__WHAT THE EXERCISE ASKS__: From the line containing "Instruction: Click the" down to the final line of the entries below, restate each line word for word and add nothing.

Stored data entries
━━━━━━━━

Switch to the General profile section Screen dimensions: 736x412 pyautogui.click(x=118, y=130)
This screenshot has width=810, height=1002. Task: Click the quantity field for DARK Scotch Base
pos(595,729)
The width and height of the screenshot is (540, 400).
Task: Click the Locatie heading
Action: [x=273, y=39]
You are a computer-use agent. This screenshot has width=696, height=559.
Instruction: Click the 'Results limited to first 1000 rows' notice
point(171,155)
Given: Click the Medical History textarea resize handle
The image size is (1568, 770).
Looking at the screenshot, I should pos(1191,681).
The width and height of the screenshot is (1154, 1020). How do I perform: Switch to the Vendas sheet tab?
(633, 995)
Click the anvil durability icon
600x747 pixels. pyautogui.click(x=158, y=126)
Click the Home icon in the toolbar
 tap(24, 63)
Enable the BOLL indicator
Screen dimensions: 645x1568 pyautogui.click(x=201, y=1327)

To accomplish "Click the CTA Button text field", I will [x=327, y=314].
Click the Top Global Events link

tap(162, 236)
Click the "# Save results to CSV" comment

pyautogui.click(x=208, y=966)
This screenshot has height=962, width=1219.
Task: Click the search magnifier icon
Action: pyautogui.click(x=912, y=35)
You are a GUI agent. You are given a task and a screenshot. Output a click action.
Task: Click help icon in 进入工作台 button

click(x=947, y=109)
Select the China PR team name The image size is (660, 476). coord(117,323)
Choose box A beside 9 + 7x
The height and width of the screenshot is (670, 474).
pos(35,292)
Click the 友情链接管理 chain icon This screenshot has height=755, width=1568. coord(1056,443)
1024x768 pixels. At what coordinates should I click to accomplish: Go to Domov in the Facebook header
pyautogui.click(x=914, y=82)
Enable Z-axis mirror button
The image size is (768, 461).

━━━━━━━━

__SOLUTION FOR THIS PROBLEM__:
Instruction: Click the 'Results limited to first 1000 rows' notice
point(171,155)
Given: Click the Medical History textarea resize handle
The image size is (1568, 770).
Looking at the screenshot, I should pos(1191,681).
The width and height of the screenshot is (1154, 1020). How do I perform: Switch to the Vendas sheet tab?
(633, 995)
Click the anvil durability icon
600x747 pixels. pyautogui.click(x=158, y=126)
Click the Home icon in the toolbar
 tap(24, 63)
Enable the BOLL indicator
Screen dimensions: 645x1568 pyautogui.click(x=201, y=1327)

To accomplish "Click the CTA Button text field", I will [x=327, y=314].
Click the Top Global Events link

tap(162, 236)
Click the "# Save results to CSV" comment

pyautogui.click(x=208, y=966)
This screenshot has height=962, width=1219.
Task: Click the search magnifier icon
Action: pyautogui.click(x=912, y=35)
You are a GUI agent. You are given a task and a screenshot. Output a click action.
Task: Click help icon in 进入工作台 button

click(x=947, y=109)
Select the China PR team name The image size is (660, 476). coord(117,323)
Choose box A beside 9 + 7x
The height and width of the screenshot is (670, 474).
pos(35,292)
Click the 友情链接管理 chain icon This screenshot has height=755, width=1568. coord(1056,443)
1024x768 pixels. At what coordinates should I click to accomplish: Go to Domov in the Facebook header
pyautogui.click(x=914, y=82)
Enable Z-axis mirror button
The image size is (768, 461).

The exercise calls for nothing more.